Standard passport photo sizes
Here are the most common dimensions:
- India passport & most exam forms: 3.5 × 4.5 cm — 1.38 × 1.77 inches — about 413 × 531 px at 300 DPI.
- US visa, OCI, Green Card: 2 × 2 inch — 5.1 × 5.1 cm — 600 × 600 px (a square).
- Schengen / UK visa: 3.5 × 4.5 cm, the same as India.
- Stamp size (some forms): about 2 × 2.5 cm.
How centimetres convert to pixels
Pixels depend on the DPI (dots per inch). The formula is pixels = (cm ÷ 2.54) × DPI. At the standard 300 DPI, a 3.5×4.5 cm photo works out to roughly 413×531 px. If your form specifies a size in centimetres, our resize in cm tool does the maths and resizes your photo for you; if it gives pixels, use the Image Resizer.
The ratio and why it matters
A 3.5×4.5 cm photo has an aspect ratio of about 7:9 (0.78) — slightly taller than wide. A US 2×2 inch photo is a perfect 1:1 square. If you crop to the wrong ratio, your face ends up stretched or off-centre, which is a common rejection reason. The Passport Photo Maker keeps the correct ratio automatically.

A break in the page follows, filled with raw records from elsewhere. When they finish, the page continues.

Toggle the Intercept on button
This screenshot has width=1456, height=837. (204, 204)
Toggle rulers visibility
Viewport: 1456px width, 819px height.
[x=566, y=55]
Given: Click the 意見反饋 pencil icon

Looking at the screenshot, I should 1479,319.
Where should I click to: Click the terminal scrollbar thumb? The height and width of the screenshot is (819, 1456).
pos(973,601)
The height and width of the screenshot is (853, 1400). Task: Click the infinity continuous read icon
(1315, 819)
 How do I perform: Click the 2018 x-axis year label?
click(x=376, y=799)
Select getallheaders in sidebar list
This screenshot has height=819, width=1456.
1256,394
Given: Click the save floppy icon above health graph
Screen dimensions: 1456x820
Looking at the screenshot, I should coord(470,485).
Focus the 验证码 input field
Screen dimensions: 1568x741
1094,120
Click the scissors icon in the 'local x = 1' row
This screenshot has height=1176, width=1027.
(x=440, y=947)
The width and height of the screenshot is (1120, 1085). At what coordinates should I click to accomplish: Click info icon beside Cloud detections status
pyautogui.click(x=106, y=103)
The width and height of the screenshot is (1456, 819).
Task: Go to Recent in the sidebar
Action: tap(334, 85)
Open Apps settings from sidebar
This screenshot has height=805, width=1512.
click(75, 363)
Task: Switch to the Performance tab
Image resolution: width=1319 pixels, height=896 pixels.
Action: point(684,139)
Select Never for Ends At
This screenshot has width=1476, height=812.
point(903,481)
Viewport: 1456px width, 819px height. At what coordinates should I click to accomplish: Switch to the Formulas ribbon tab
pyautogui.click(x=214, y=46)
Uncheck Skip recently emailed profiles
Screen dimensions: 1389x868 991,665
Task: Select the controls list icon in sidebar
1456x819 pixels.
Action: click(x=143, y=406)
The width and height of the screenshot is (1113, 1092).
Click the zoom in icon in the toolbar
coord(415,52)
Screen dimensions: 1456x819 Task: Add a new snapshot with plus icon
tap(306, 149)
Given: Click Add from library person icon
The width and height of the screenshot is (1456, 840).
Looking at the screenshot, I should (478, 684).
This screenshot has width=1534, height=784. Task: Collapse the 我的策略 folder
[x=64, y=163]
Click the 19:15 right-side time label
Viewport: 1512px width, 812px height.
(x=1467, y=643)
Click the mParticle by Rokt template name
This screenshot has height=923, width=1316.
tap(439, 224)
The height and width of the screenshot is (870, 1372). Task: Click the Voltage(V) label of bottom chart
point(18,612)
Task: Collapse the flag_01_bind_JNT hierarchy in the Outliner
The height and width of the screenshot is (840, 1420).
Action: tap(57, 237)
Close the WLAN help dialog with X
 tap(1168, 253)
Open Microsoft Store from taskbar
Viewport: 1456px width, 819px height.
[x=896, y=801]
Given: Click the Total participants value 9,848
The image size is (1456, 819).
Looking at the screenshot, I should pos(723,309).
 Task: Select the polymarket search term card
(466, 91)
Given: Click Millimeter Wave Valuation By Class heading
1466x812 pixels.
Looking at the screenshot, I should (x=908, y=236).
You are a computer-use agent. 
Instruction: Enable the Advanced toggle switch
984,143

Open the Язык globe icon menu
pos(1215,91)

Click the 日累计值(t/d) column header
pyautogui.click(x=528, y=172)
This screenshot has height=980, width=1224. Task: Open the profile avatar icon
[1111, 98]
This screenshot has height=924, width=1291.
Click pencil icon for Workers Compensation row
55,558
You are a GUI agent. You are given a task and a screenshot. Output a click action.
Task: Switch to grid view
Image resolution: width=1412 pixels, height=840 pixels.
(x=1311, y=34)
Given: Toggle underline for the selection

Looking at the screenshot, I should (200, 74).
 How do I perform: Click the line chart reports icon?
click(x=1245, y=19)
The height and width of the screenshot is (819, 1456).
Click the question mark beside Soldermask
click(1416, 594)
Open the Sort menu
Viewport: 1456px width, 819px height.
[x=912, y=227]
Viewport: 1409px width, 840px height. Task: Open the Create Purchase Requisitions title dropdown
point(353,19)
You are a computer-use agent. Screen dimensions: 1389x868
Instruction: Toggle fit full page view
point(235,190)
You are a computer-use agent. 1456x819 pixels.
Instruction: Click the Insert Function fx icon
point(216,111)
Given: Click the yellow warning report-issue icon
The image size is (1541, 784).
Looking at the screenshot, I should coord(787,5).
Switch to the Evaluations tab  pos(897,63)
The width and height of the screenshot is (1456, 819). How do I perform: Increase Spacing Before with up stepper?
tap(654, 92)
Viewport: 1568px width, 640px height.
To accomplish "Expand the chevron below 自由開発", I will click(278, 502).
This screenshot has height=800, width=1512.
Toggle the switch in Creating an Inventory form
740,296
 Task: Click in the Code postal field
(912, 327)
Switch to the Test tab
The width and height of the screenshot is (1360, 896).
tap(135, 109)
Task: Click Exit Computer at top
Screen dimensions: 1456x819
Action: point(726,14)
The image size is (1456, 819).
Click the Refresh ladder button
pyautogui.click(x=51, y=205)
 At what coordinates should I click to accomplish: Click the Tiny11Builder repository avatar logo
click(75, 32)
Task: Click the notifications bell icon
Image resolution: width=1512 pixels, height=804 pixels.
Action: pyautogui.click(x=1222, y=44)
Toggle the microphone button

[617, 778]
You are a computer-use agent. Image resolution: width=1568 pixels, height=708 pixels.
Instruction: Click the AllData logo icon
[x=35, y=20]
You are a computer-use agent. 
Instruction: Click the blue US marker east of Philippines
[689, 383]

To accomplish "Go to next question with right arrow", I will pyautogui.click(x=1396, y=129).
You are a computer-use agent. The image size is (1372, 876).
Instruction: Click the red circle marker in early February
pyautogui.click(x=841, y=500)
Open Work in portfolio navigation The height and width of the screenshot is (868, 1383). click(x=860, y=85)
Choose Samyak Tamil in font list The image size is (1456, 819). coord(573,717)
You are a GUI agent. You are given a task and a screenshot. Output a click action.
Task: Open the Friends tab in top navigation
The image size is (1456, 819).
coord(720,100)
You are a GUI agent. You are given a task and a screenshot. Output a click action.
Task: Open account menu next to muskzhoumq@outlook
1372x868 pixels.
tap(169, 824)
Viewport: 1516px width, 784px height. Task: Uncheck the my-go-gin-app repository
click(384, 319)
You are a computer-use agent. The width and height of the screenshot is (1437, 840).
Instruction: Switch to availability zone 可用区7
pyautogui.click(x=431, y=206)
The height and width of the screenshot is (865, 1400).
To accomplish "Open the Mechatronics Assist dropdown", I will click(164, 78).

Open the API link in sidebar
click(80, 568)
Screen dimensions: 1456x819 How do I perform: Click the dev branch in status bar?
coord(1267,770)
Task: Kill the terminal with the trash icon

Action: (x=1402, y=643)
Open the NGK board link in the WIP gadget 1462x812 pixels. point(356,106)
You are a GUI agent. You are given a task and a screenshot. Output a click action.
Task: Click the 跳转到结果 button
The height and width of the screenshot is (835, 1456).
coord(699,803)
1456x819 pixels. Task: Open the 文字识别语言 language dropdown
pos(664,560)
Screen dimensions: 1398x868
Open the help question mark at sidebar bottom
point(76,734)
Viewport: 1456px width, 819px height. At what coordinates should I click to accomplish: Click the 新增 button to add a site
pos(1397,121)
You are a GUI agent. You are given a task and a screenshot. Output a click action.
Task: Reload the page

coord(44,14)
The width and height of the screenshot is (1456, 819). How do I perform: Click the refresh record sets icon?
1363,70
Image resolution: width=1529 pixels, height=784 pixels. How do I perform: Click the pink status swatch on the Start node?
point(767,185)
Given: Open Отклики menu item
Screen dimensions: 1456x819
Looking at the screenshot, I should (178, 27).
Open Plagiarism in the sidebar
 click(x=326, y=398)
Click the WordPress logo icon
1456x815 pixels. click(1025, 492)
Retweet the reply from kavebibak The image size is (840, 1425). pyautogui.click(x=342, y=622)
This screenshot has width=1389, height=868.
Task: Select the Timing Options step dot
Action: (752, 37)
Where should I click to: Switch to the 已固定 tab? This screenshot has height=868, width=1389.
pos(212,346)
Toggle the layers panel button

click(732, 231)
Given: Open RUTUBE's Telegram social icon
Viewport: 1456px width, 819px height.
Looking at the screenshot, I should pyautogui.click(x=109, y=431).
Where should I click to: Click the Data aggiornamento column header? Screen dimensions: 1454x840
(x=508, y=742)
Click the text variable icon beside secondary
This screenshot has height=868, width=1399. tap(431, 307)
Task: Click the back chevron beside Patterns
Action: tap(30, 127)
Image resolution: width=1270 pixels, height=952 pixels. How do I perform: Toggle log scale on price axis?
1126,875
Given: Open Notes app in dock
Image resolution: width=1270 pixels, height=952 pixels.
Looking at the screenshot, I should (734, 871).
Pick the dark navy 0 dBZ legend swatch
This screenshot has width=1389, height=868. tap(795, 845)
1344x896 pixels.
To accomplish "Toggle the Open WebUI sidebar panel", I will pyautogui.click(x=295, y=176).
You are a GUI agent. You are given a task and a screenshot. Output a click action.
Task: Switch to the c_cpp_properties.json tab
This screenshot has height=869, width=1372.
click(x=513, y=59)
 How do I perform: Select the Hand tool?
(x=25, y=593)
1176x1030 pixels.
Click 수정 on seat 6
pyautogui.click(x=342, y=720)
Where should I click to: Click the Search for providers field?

Don't forget DPI and background
Many forms expect 300 DPI and a plain white background. If your file's DPI is wrong, set it with change image DPI. For the background, choose white in the passport maker, or remove a busy background first with our background tool. Always confirm the exact size, DPI and background colour in your official instructions.